Il condominio dei cuori infranti: La poetica dell’emarginazione secondo Samuel Benchetrit

Questo articolo racconta il film Il condominio dei cuori infranti in un formato che intende essere più di una semplice recensione: lo scopo è andare oltre il significato del film e fornire una analisi e una spiegazione delle idee e delle dinamiche che gli hanno dato vita.

Com’è che nasce un’opera d’arte, o perlomeno quando è che risulta più riuscita agli occhi degli spettatori? La risposta è semplice, quando tratta di storie che traggono linfa dal proprio percorso personale. Così il regista francese di origini marocchine Samuel Benchetrit, pesca dalla sua vita e da una giovinezza da emarginato per raccontare una storia stralunata e tenera, con un messaggio politico al suo interno. La realtà della solitudine, tema assolutamente attuale che il regista prende dai suoi scritti autobiografici: “Cronache dall’asfalto” trova degli inattesi protagonisti che a modo loro si riscattano a dispetto di un mondo che li emargina. Il titolo dell’opera purtroppo, come spesso capita nella distribuzione del Belpaese viene storpiato, trasformando un film a tratti impegnato dal titolo che riprende la biografia stessa “Asphalte” – “Asfalto”, semplice lineare ed evocativo ad una lungaggine che farebbe pensare ad una “commediucola” che come tante riempie molto spesso le sale nostrane.
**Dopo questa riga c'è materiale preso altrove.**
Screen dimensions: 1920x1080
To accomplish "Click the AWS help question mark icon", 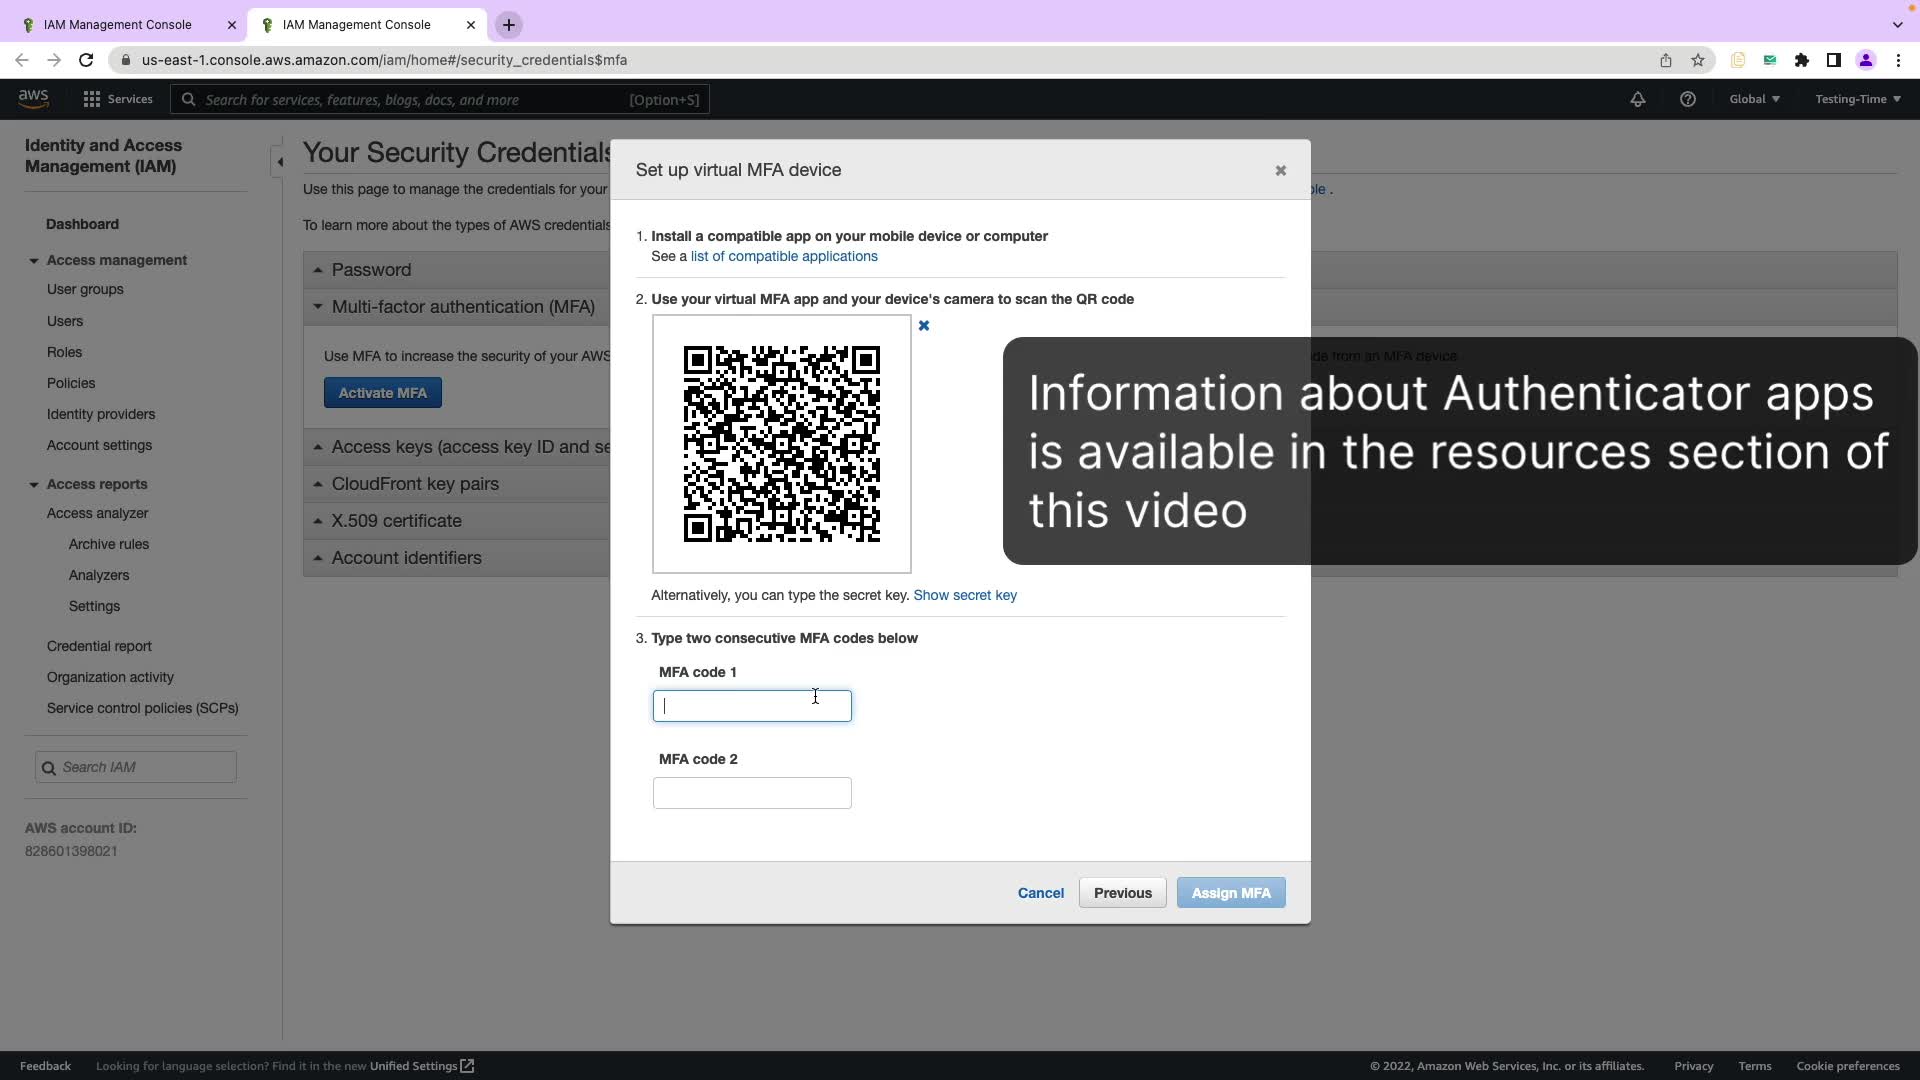I will click(1687, 99).
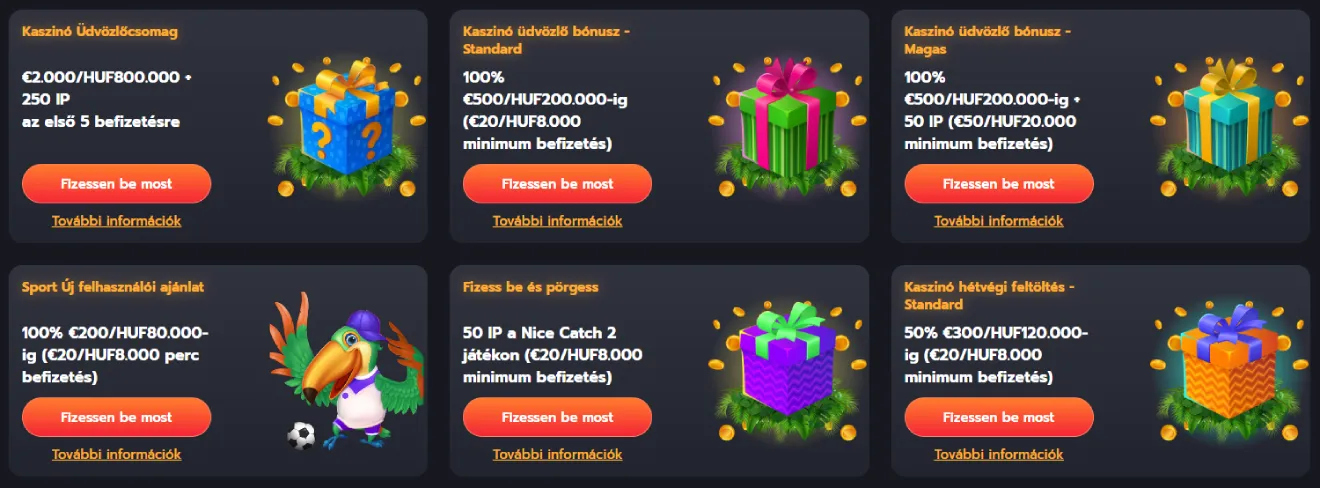Open További információk for Kaszinó Üdvözlőcsomag
1320x488 pixels.
[116, 221]
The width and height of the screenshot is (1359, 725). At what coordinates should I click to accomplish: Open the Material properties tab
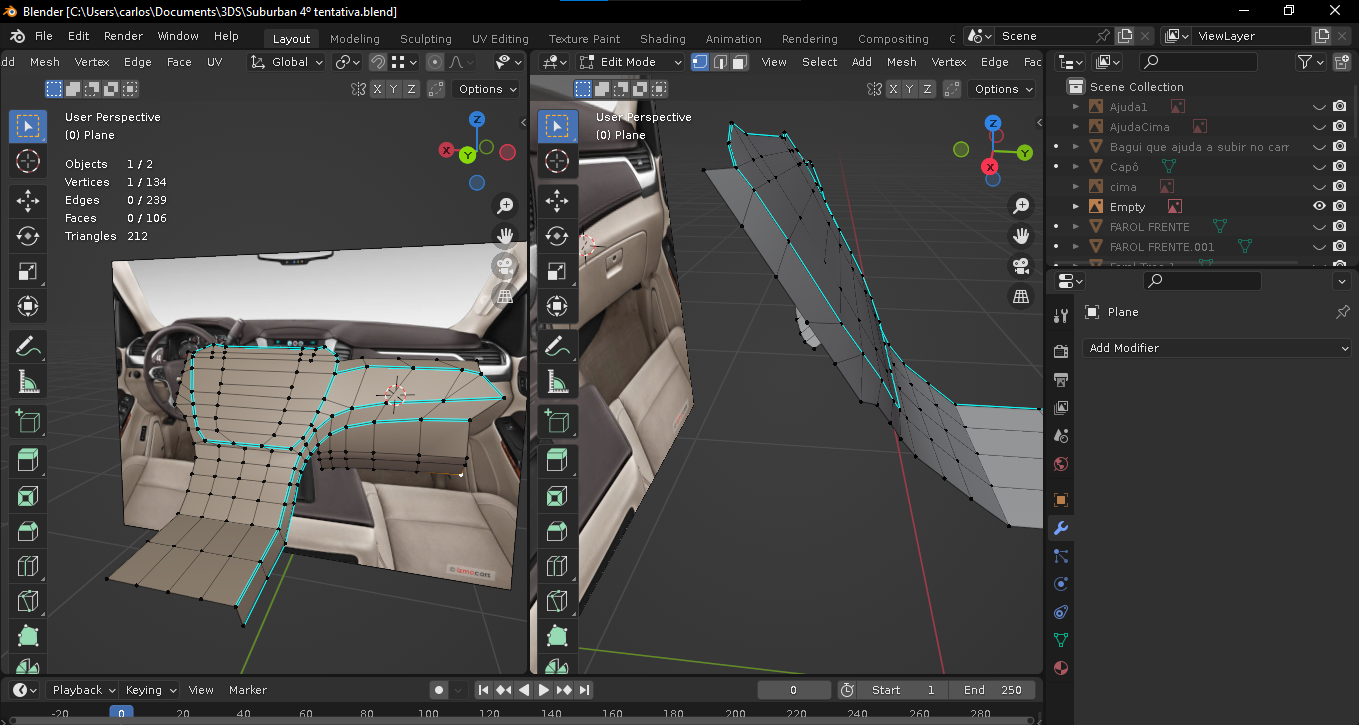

Di conseguenza è sempre per accontentare un ipotetico pubblico mainstream, che tanto comunque non arriverà mai (per scelta) a gustarsi un buon film d’autore. Anche da qui dovrebbe passare una effettiva svolta culturale, in un Paese che ci sta rinunciando completamente a perseguire la conoscenza. Le banlieu vissute nell’infanzia del regista, che nel 2015, (anno del film) arriva alla sua quinta opera cinematografica, esprime uno stile decisamente preciso e quasi statico pur riuscendo in un percorso narrativo che nella sua spontaneità accarezza l’idea di poter affrontare l’emarginazione senza stereotiparla. Le piccole miserie di una umanità sola, ma non avvezza alla rassegnazione sono rappresentate da un cast molto valido dove primeggiano Isabelle Huppert, il “bertolucciano” Michael Pitt e Valeria Bruni Tedeschi.
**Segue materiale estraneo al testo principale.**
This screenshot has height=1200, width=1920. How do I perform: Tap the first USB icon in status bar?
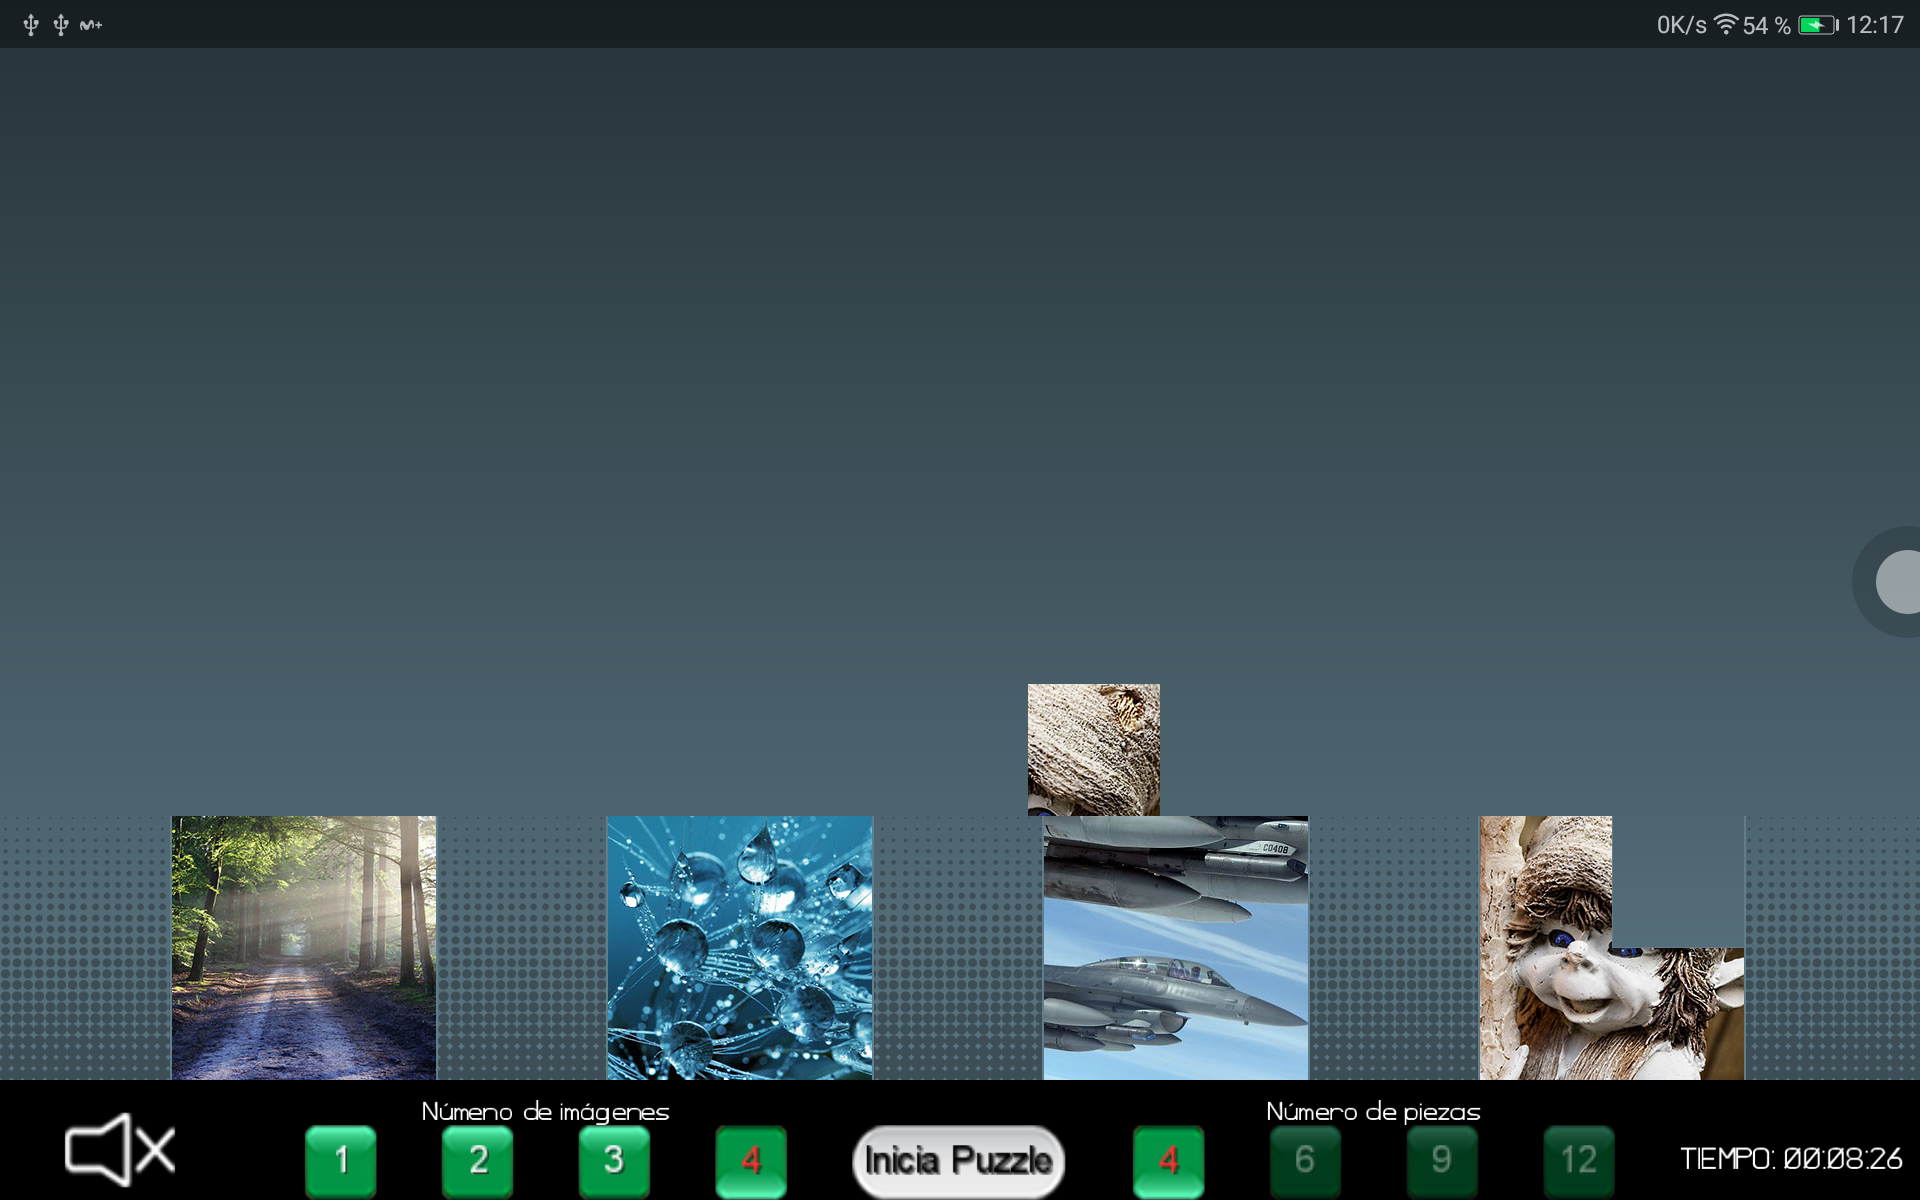(x=31, y=25)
IL CONDOMINIO DEI CUORI INFRANTI - Trailer Ufficiale

In questo trio di attori conosciutissimi però si diramano interpretazioni di qualità assoluta, con il figlio d’arte del regista e della compianta Marie Trintignant, Jules Benchetrit ma anche Tassadit Mandi, che per colmare la mancanza del figlio in prigione riverserà il suo affetto proprio sull’astronauta Pitt. L’idealizzazione della gioventù per quanto possa essere stata difficile è un mantra che accompagna molti nel corso della vita, nel caso di Benchetrit che per approccio piacevolmente malinconico potrebbe ricordare il collega tedesco Wolfgang Becker in “Good Bye, Lenin!” ma a differenza del tedesco, l’amarcord in salsa francese lascia prevalere il surreale di alcune vicende, che però toccano le corde di un cinema sognante che tanto ha caratterizzato la fine del Secolo scorso ed il primo decennio degli anni Duemila.
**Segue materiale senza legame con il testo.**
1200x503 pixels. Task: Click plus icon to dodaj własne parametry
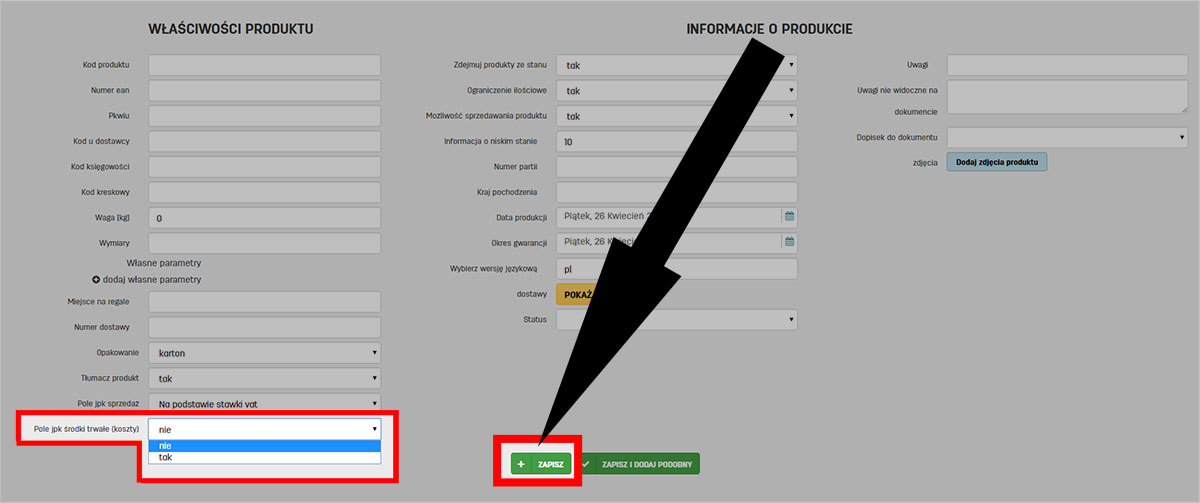pos(97,279)
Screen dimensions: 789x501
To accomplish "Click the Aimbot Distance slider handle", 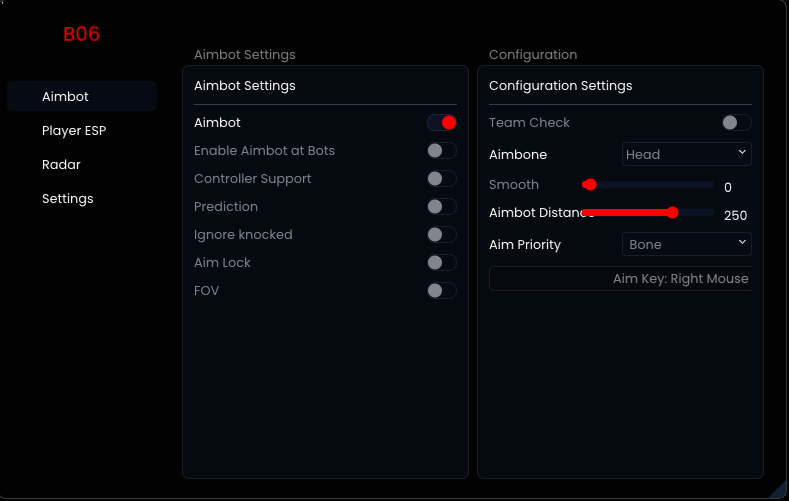I will click(x=673, y=212).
L’arricchimento personale che questi moderni ed umili eroi di periferia, che a tutti costi vogliono scampare da una quotidianità poco soddisfacente, rappresenta un qualcosa di già visto nel mondo del cinema, ma non in questi termini. “L’aura di magia” che permea una pellicola così insolita da risultare piacente, rappresenta quel vizietto a cui il cinema francese fortunatamente ci ha abituato. Un punto da cui ripartire sempre e da cui trarre spunto anche nelle proprie esistenze, soprattutto in un periodo storico così cupo e privo di ogni logica di pace, questo genere di opere può nutrire una umanità in forte deficit affettivo. Questo perché i personaggi Benchetritiani sono persone che cercano il riscatto nell’altruismo resistendo alle brutture della vita. Il minimalismo stralunato non opprime mai una storia dalle tonalità di colore basiche, così come i due sentimenti predominanti: tenerezza e malinconia. La pellicola all’epoca si era persino guadagnata una candidatura al prestigioso premio César per il miglior adattamento da un’opera letteraria, ed è stata proiettata nella sezione “Proiezioni speciali” al Festival di Cannes. La lezione finale che il film vuole donarci è certamente quella che nonostante tutta la desolazione umana che può circondarci e per quanto sia dura affrontarla, la soluzione non è quella di chiudersi a riccio, ma di aprirsi agli altri, concetto che dovremmo affrettarci a comprendere appieno.